Here are the problems with conclusively proving how much one thing or another helps your precision:
Individually, the improvements you make for adding or improving a specific step are pretty small. They are small enough that without a large sample size, critics will tell you that the improvement is within the margin of error. Then, when you do actually use a large enough sample, they'll say it's something else.
So, why is it that some people have reliably lower SDs than others? Because they do a number of things together that, in the aggregate, produce meaningful results.

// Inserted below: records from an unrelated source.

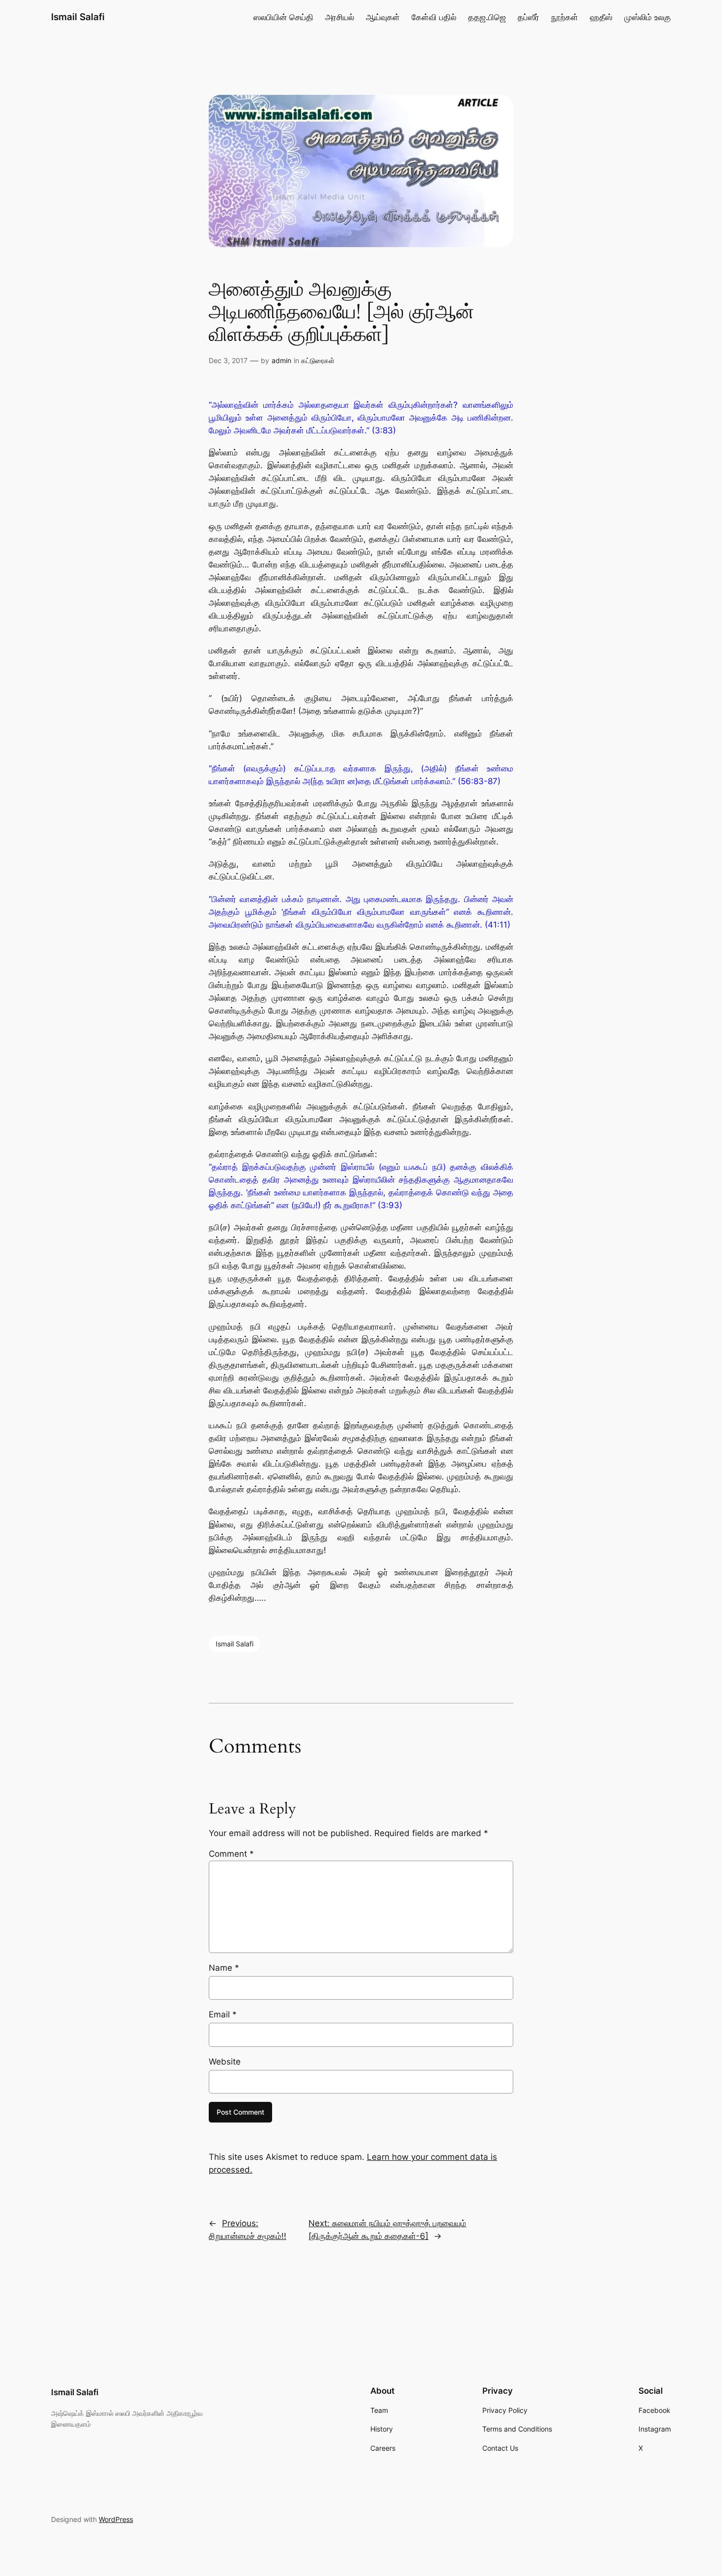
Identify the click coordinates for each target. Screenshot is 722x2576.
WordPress (116, 2519)
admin (281, 360)
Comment (231, 1854)
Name (224, 1968)
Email (223, 2014)
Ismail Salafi (78, 17)
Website (225, 2061)
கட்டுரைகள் (317, 360)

This would be a pretty invalid test for what you're looking for. Here's why:
1) It would have no bearing on brass life. EDIT: for clarification, one firing would have no bearing
2) It would likely have little to no impact on precision either. Firing brass that's newly annealed vs. brass that was annealed last firing will show little difference. Harder cases will spring back more after sizing and using a mandrel, and will thus exhibit a higher effective neck tension on the bullet. If they're all the same, you will get progressively higher effective neck tension as you go up in the number of firings, which will ramp pressure progressively as well, but with proper prep, they should all maintain a consistent firing profile with respect to each other. Whether this pressure ramp impacts precision down range is entirely dependent on a vast array of other variables - some of which will change by the hour.

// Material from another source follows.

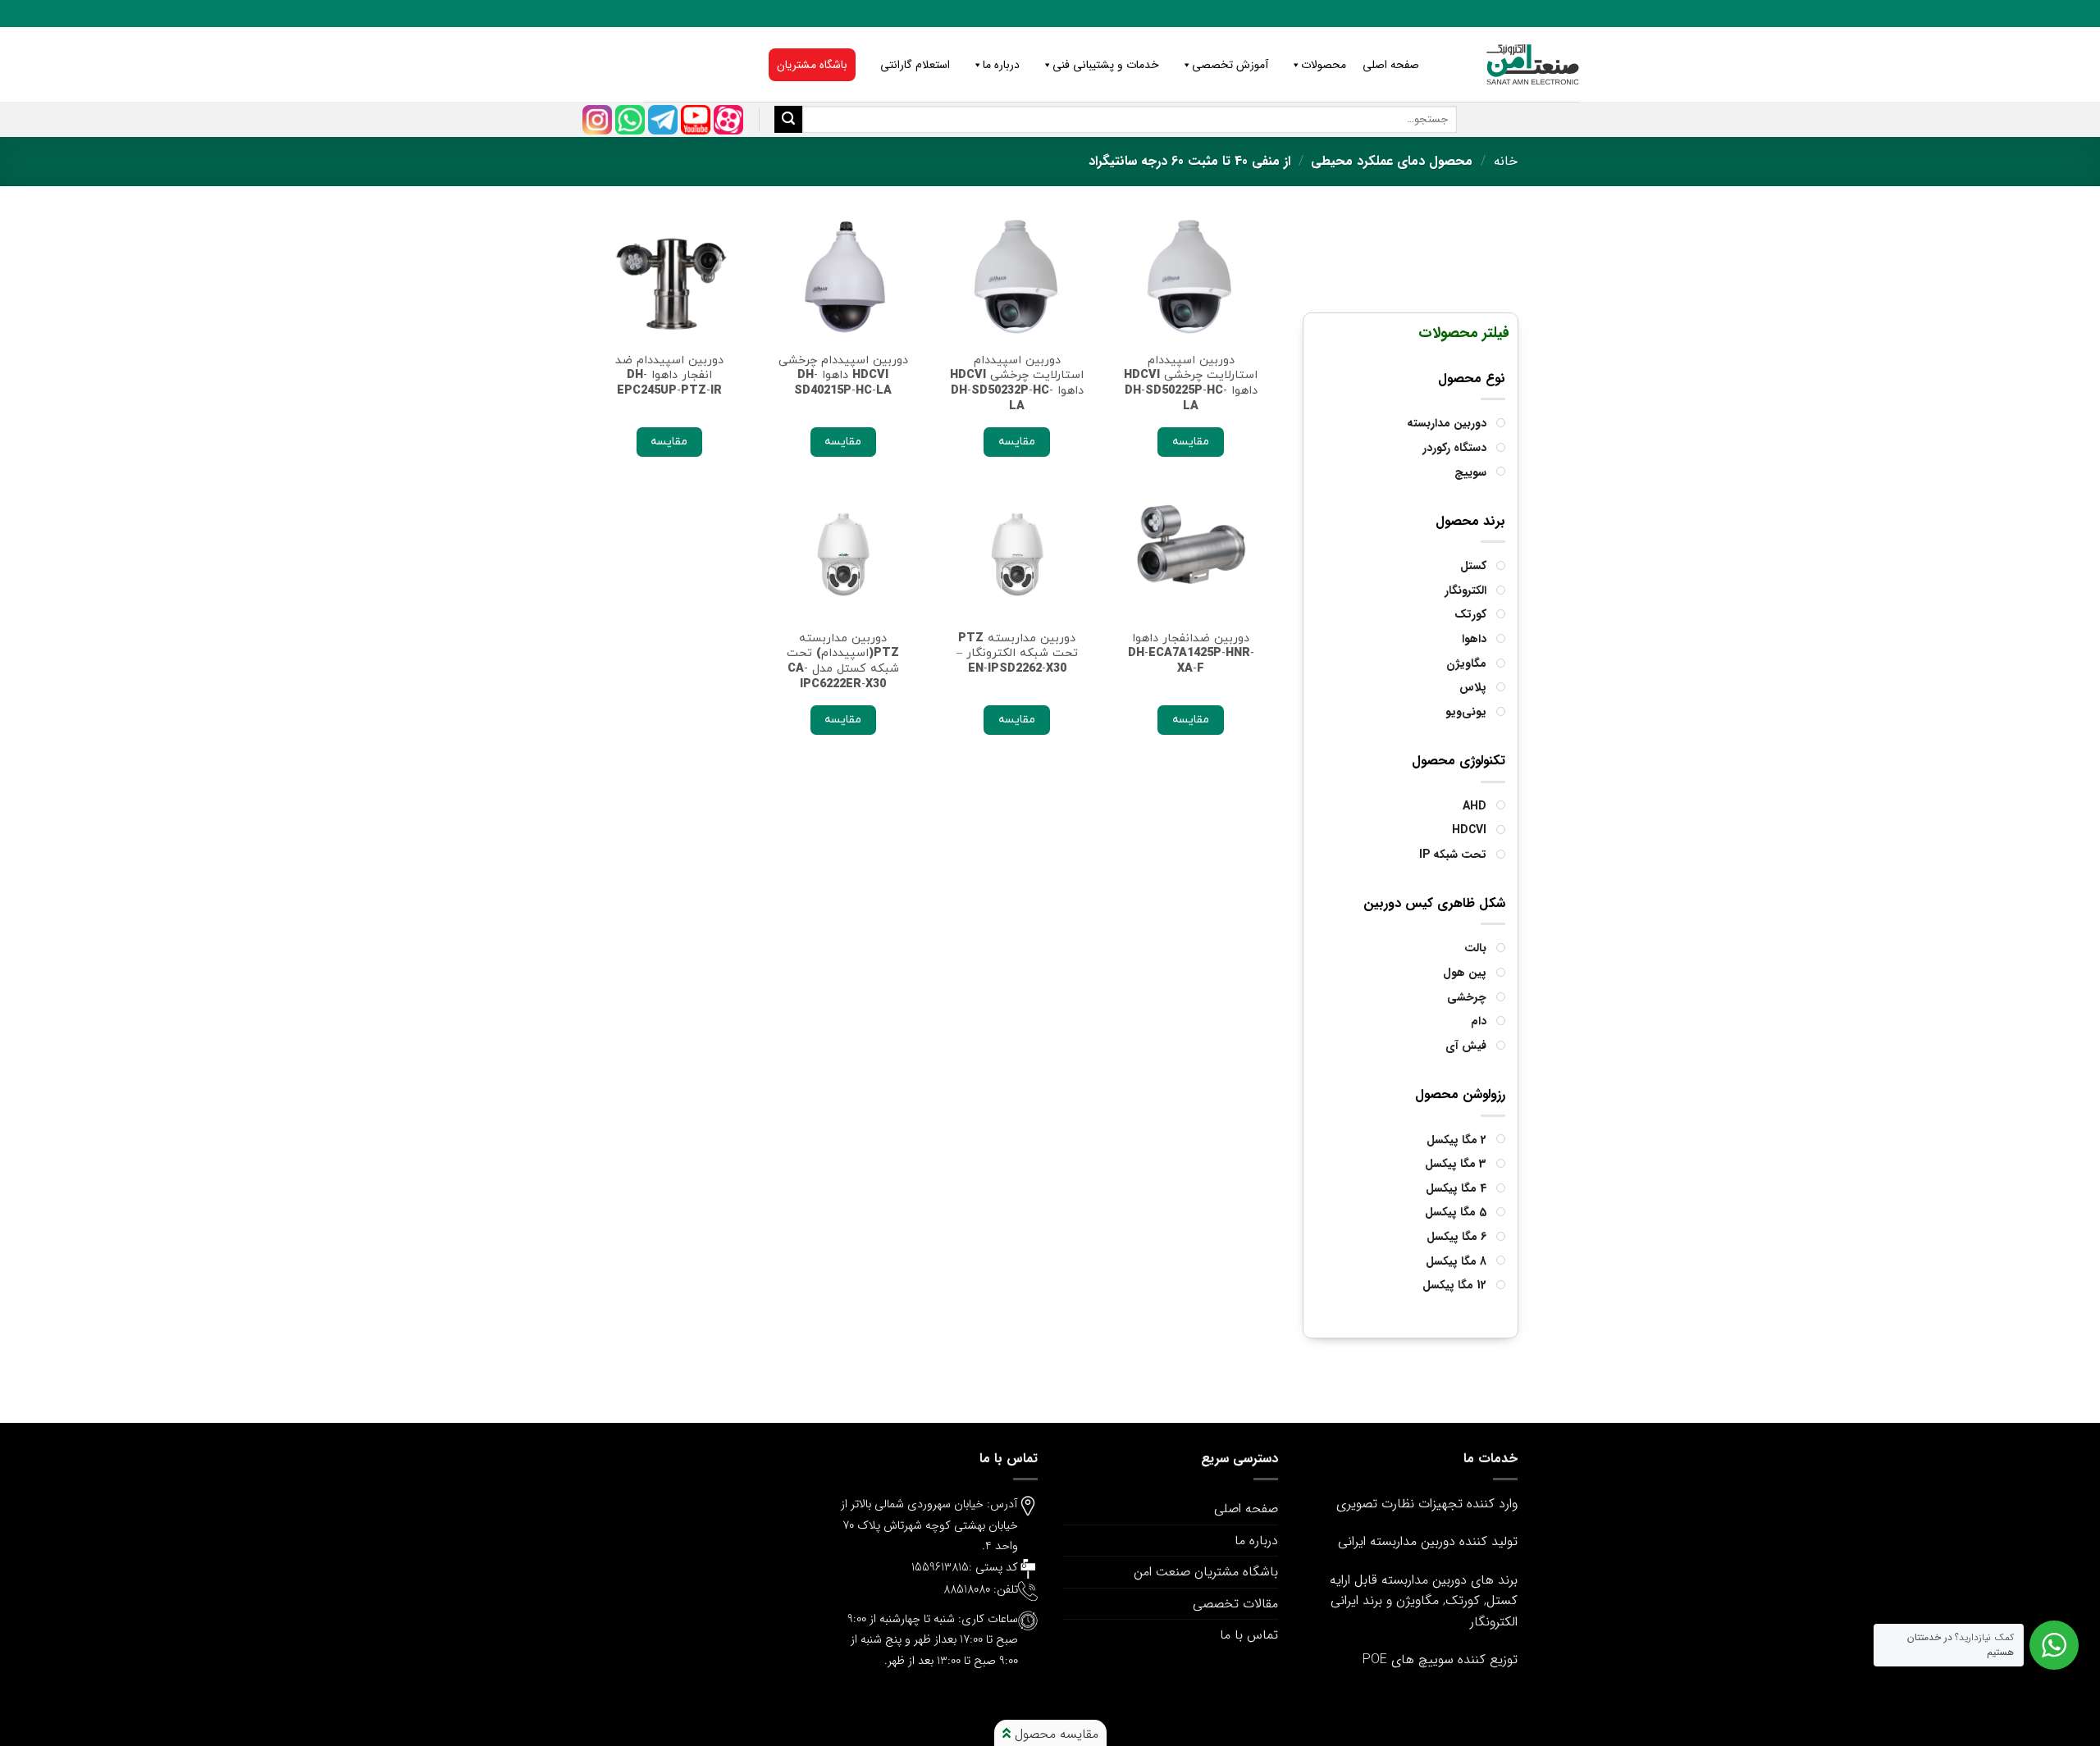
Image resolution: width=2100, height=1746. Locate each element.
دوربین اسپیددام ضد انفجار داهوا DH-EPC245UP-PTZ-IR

3) Even going to 3 or 4 firings, as long as you're firing the same group of brass (e.g. they all have the same number of firings), and you use other mitigating factors in your reloading process, you probably won't see much difference. This is provided you keep the brass separated by number of firings.
The most effective way to test would be to get a group of brass that you never anneal, let's say 40 pieces. Each firing you pull 5 out and put them aside. This will give you a group of brass ranging from 1 to 8 firings since annealing. Then fire them all together, measure the SDs and group size of that group vs. another group that's been freshly annealed.
I've done enough testing on other things. Perhaps I'll do that once I get my newly rebarreled 308 dialed in again. Would be a fun, if long, test to do.